Bayesian Plugin for SpamPal

Home / Settings / Manual / History / Download / Links / Forum

1. Introduction

The Bayesian Plugin is a semi-intelligent solution for recognising Spam. Over time, it learns from incoming email messages and the words they contain, marking each word with a "spam" & a "clean" probablility. It filters emails based on these probabilities producing an overall score for the whole email.

2. Filtering Process

Each word in the incoming email is scored based on its occurence in previous emails.
- A word that has only appeared in emails that have been classified as spam would have a ratio value of 0.99
- A word that only appears in clean email receives a ratio of 0.0
- Any unknown word is given a default value of 0.2
The top #Word Count scoring ( abs(ratio - 0.5) ) words are found
The ratios of these words are combined:

spamratio = ratio_1 * ratio_2 * ... * ratio_wordcount
cleanratio = (1 - ratio_1) * (1 - ratio_2) * ... * (1 - ratio_wordcount)
score = 100 * spamratio / (spamratio + cleanratio)
A decision is made whether the email is spam or clean based on this score (A score higher than Spam Threshold is spam).

Every email is marked with:

X-Bayesian-Result: Spam / Clean
X-Bayesian-Words: advert 0.9900001 bread 0.483210 credit 0.9900001 ...

3. Postprocessing

Each word in the current email is added to the database of known clean/spam words (dependant on the Learning Threshold and the Spam Threshold ).

if(score > learningthreshold) total_number_of_spam_words++
if(score < spamthreshold) total_number_of_clean_words++
spamratio = occurences / total_number_of_spam_words
cleanratio = occurences / total_number_of_clean_words
new_word_ratio = 100 * spamratio / (spamratio + cleanratio)

If the word has a score between Spam Threshold and Learning Threshold (not definitely spam and not definitely clean) it is not added to the database.

**EXTRACTED INFORMATION:**
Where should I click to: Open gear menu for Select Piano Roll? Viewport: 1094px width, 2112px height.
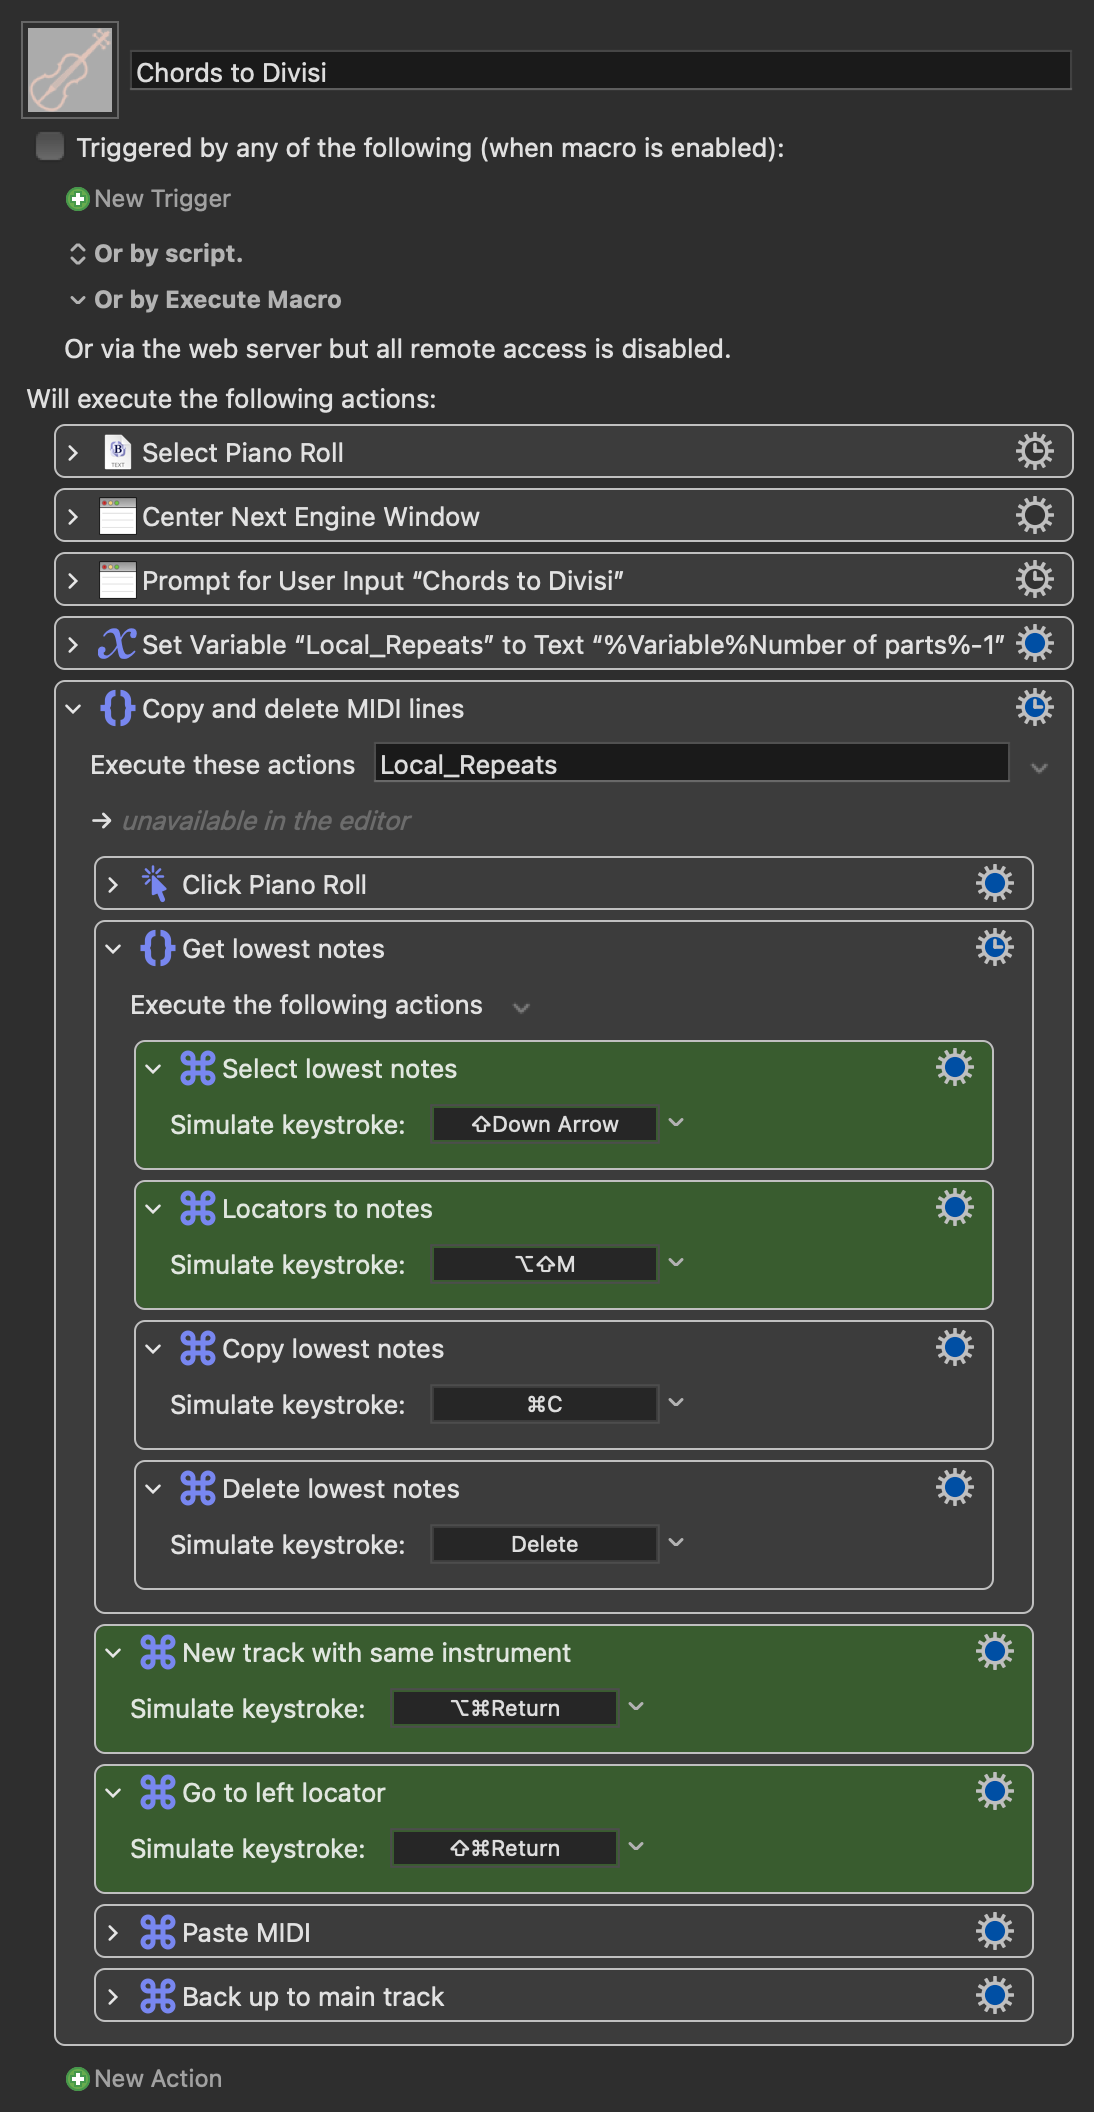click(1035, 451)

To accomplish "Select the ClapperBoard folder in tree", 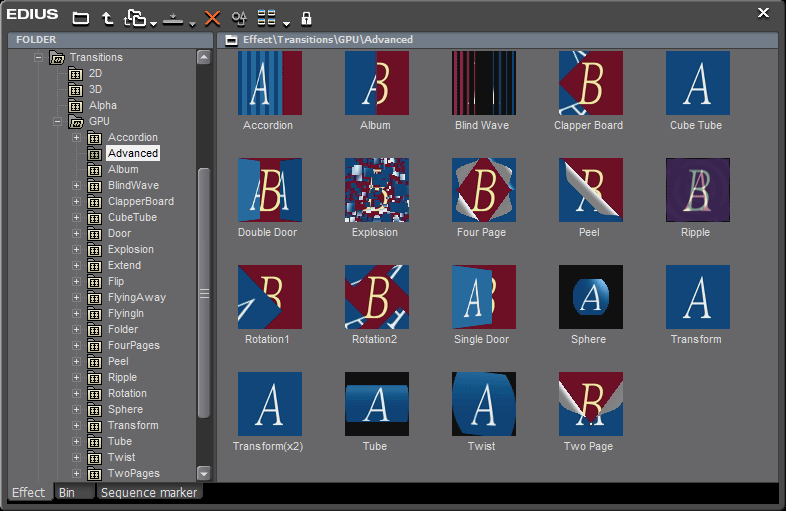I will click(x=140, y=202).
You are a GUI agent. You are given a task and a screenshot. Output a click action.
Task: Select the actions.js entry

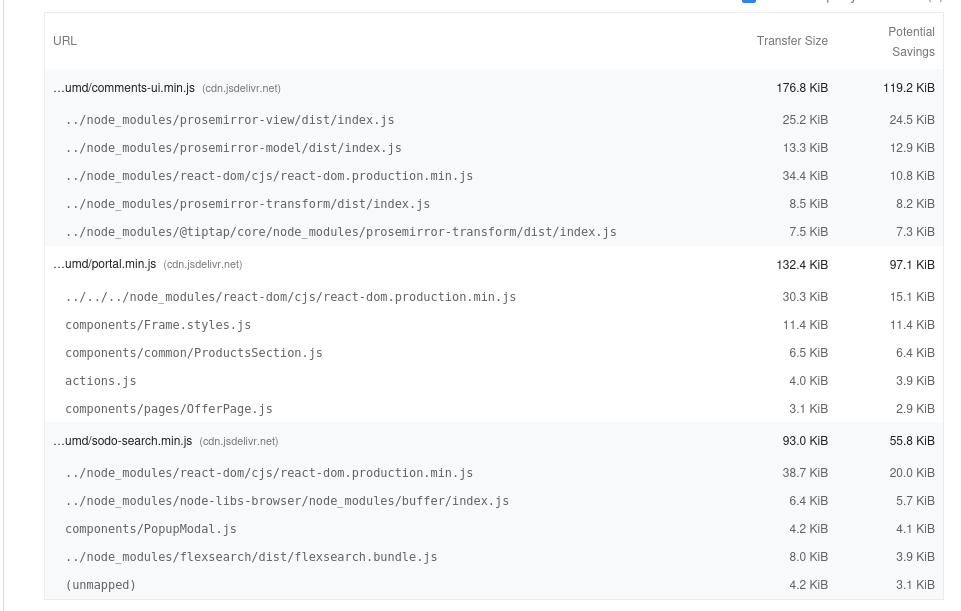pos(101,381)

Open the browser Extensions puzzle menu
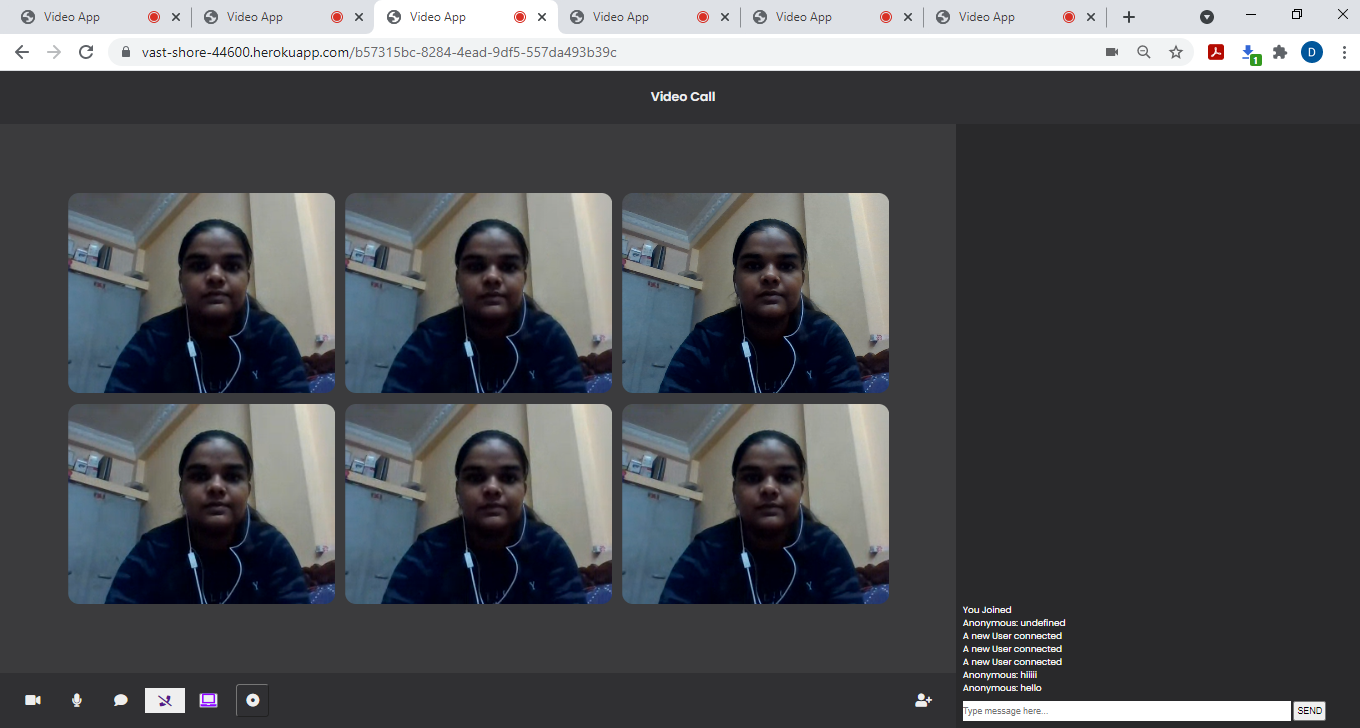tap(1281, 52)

**GOAL:**
Write what comes next in the Bayesian plugin documentation, picking up after its last sentence. The material has no connection to the Bayesian plugin documentation.

**RESULT:**
4. Plugin Window

Select "Plugins" -> "Bayesian Filter" from the "right-click" menu on the SpamPal tray icon (The umbrella near the Taskbar Clock)
Each email that is processed by the plugin is copied here (only for the current SpamPal session) so that they can be reclassified if necessary. A red icon means the email was classified as spam, as green one means clean.
Functionality of the buttons:
- Spam
  Mark the currently selected emails as spam
- Clean
  Mark the currently selected emails as clean
- Selected
  Remove the currently selected emails
- All
  Remove all emails

5. Configuration Options

Thresholds
- Spam Threshold
  Increasing this reduces the number of false classifications, decreasing it makes the filter think more email should be tagged as spam. Any word with a ratio below this threshold is considered a clean word.
  Default value 90
- Learning Threshold
  Any word with a ratio greater than or equal to this is added to the database classed as spam.
  Default value 99
- Limit message processing
  Only process the first part of an email (see "Amount of message to process")
- Amount of message to process (kb)
  Limit the amount of an individual email that is processed. Set this to avoid timeouts when the plugin can take too long when processing large emails.
Words
- Word Count
  The number of significant words examined during classification of an email.
  Fewer words checked means the filter is more "trigger-happy", more words checked would mean more spam words would be needed to be present for an email to be classified as spam.
  Default value 10
- Min/Max word length
  Set the minimum and maximum size of word that is used during filtering
- Word expiry
  Every word is tagged with the time it was last encountered. This threshold ensures that words that haven't occurred recently are removed from the database.
  If a word has not appeared for X days (word expiry), the number of times the word has appeared (spam & clean) is decremented once per day until they reach zero. When they both reach zero the word is removed from the database.
- Minimum word occurence for filtering
  Sets the minimum number of times a word has to appear before it is used in filtering. A low setting will make the plugin more "trigger-happy", letting it mark emails based on less data.
- Incoming words are case-sensitive
  If unselected, all new email will be converted to lower case before filtering
Options
- Create log file
  Turns on/off logging
- Learn (don't mark spam)
  The plugin will do everything it normally does except it does not mark an email as spam. This has the effect of letting the filter "learn" your email without inital period that may make it mark a lot of email as spam before it "knows" your email.
  Don't forget to turn this option off when you think the filter has seen enough of your email ;-)
- Assume whitelisted email is clean
  Selecting this means that the plugin will score any whitelisted email as zero, i.e. perfectly clean.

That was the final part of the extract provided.